SHOPLIFTERS (Hirokazu Kore-eda, 2018)
Film Society of Lincoln Center, Walter Reade Theater, Francesca Beale Theater
144/165 West 65th St. between Eighth Ave. & Broadway
IFC Center
323 Sixth Ave. at West Third St.
Opens Friday, November 23
www.shopliftersfilm.com
For more than twenty years, Japanese auteur Hirokazu Kore-eda has been making marvelous, honest films about unique family situations; his latest, Shoplifters, winner of the Palme d’Or at Cannes, is yet another masterpiece in a sparkling career. In 1994’s Maborosi, a husband and father unexpectedly commits suicide. In 2004’s Nobody Knows,a twelve-year-old boy must take care of his three half-siblings when his mother disappears for long stretches of time. In 2008’s Still Walking, a family comes together once a year to honor the tragic death of an eldest son. In 2011’s I Wish, real-life brothers play fictional brothers separated when their parents divorce. And in 2013’s Like Father, Like Son, two families are affected when a hospital reports that their babies were accidentally switched at birth six years before. In Shoplifters, Kore-eda again explores the concept of family and what it means. Shibata Osamu (Lily Franky) and Nobuyo (Ando Sakura) run a household that includes aging Grandmother Hatsue (Kiko Kirin), oldest girl Aki (Matsuoka Mayu), and young boy Shota (Jyo Kairi).
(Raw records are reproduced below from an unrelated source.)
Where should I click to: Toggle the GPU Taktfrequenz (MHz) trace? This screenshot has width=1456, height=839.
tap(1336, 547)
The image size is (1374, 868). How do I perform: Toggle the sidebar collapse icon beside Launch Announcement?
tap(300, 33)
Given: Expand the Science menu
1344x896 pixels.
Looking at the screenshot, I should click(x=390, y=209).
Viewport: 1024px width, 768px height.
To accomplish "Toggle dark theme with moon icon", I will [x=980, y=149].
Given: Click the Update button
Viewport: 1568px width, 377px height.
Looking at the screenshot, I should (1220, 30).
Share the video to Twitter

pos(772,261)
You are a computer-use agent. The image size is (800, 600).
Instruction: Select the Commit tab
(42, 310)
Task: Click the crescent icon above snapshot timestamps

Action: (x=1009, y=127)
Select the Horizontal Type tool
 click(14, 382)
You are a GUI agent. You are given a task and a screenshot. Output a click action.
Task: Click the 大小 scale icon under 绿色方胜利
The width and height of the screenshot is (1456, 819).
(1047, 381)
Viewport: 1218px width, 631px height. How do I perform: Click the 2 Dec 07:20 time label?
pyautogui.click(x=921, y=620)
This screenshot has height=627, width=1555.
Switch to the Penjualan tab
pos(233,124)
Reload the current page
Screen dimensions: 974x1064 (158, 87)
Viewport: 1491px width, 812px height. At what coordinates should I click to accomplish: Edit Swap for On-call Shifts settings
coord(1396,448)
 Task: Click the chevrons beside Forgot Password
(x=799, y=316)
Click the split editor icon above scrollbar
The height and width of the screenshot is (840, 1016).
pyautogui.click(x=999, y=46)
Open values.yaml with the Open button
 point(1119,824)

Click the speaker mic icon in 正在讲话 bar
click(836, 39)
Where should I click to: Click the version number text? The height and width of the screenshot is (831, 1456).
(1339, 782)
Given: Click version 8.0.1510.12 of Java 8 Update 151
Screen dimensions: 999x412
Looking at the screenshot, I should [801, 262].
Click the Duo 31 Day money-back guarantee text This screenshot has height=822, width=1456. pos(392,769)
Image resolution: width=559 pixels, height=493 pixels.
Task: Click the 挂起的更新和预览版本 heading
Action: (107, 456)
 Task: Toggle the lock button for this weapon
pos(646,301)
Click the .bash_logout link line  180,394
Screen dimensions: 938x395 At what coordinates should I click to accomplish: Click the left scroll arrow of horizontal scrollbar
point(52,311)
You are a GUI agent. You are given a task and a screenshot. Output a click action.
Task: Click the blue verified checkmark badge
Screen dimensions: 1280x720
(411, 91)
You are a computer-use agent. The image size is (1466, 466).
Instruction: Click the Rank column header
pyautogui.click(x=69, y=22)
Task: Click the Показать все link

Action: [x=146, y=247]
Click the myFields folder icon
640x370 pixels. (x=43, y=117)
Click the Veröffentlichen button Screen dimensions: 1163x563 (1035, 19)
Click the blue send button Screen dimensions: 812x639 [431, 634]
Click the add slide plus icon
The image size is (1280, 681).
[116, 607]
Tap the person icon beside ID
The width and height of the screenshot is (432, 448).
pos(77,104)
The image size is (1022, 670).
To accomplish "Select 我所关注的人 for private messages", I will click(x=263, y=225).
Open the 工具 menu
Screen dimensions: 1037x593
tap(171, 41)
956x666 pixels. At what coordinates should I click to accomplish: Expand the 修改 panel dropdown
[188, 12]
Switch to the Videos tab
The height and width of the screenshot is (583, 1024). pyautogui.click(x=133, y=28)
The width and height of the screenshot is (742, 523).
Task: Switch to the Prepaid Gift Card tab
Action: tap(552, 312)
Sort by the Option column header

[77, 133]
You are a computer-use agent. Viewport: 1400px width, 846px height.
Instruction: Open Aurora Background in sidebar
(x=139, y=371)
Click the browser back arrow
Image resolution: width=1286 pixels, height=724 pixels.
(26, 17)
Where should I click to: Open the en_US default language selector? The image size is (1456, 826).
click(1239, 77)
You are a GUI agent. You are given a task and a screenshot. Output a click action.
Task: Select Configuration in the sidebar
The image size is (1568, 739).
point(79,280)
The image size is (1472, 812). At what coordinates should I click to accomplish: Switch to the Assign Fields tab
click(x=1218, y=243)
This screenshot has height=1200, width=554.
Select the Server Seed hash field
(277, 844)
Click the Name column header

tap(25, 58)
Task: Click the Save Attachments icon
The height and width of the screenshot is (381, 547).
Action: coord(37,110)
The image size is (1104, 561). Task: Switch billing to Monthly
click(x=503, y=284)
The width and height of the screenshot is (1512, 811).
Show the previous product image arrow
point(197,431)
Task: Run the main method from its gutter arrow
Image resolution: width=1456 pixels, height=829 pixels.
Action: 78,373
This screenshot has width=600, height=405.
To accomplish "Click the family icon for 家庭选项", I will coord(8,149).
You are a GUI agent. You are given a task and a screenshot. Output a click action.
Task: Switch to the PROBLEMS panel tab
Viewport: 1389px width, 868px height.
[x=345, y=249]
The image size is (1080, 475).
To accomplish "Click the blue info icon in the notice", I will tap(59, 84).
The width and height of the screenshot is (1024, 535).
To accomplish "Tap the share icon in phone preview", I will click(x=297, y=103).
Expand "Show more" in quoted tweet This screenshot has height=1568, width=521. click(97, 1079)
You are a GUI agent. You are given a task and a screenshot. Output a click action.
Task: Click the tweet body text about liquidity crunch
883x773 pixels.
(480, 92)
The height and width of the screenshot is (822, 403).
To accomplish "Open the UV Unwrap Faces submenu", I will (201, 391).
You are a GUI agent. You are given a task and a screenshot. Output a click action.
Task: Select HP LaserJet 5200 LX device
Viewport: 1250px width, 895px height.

Hatsue gets a sweetheart rental deal on her small house, her landlord unaware of her extended family living in cramped quarters. To get food and supplies, part-time day worker Osamu and Shota shoplift in tandem, Aki toils in a sex shop, and Nobuyo steals from her laundry job. One night Osamu and Shota see a four-year-old girl, Juri (Sasaki Miyu), alone and hungry and decide to bring her home and feed her. When Osamu and Nobuyo later try to return the quiet little girl, Juri’s parents are fighting so viciously that Osamu and Nobuyo opt to keep her a little longer, a time that stretches out as they rename her and shower her with love and affection. “Sometimes, it’s better to choose your own family,” Nobuyo says to Hatsue, who replies, “If only not to have expectations.” But ultimately, the house of cards the Shibata clan has built comes tumbling down in heart-wrenching ways.
Kore-eda started out as a documentarian, and he brings that realistic aesthetic to his fiction films, including Shoplifters, which he wrote, directed, and edited. It moves along at a slow, touching pace as life goes on for the well-drawn, complex characters. Like most families, they just want to be happy, even if that involves taking serious risks. Cinematographer Ryuto Kondo uses close-ups and creative shots in claustrophobic spaces (the wonderful production design is by Keiko Mitsumatsu, while the sweet, jazzy score is by Haruomi Hosono) to emphasize the tenderness of the family, which reaches a new level when they take the kids to the beach for the first time, a kind of calm before the storm. There is also a gorgeous shot of family members seen from above, gathering on their narrow porch to see fireworks, lined up on an angled strip of light amid the darkness. Shoplifting can be a hard crime to watch in films that are not celebrations of the con, as in The Grifters, for example, or even Paper Moon. It’s natural though uncomfortable to root for the stealers, especially when it’s an adult and a young boy just trying to put food on the table; you don’t want the children to get caught even as you are angry at the man or woman for involving kids. And in this case the “shoplifting” includes abducting a young girl, even if it might be the best thing for everyone. Kore-eda takes a gentle, authentic approach to the subject, lovingly depicting a close-knit family doing what it can to survive, living by its wits, knowing that it can all fall apart at any moment. Japan’s official Oscar submission for Best Foreign Language Film, Shoplifters is another subtle gem from one of the world’s premier filmmakers.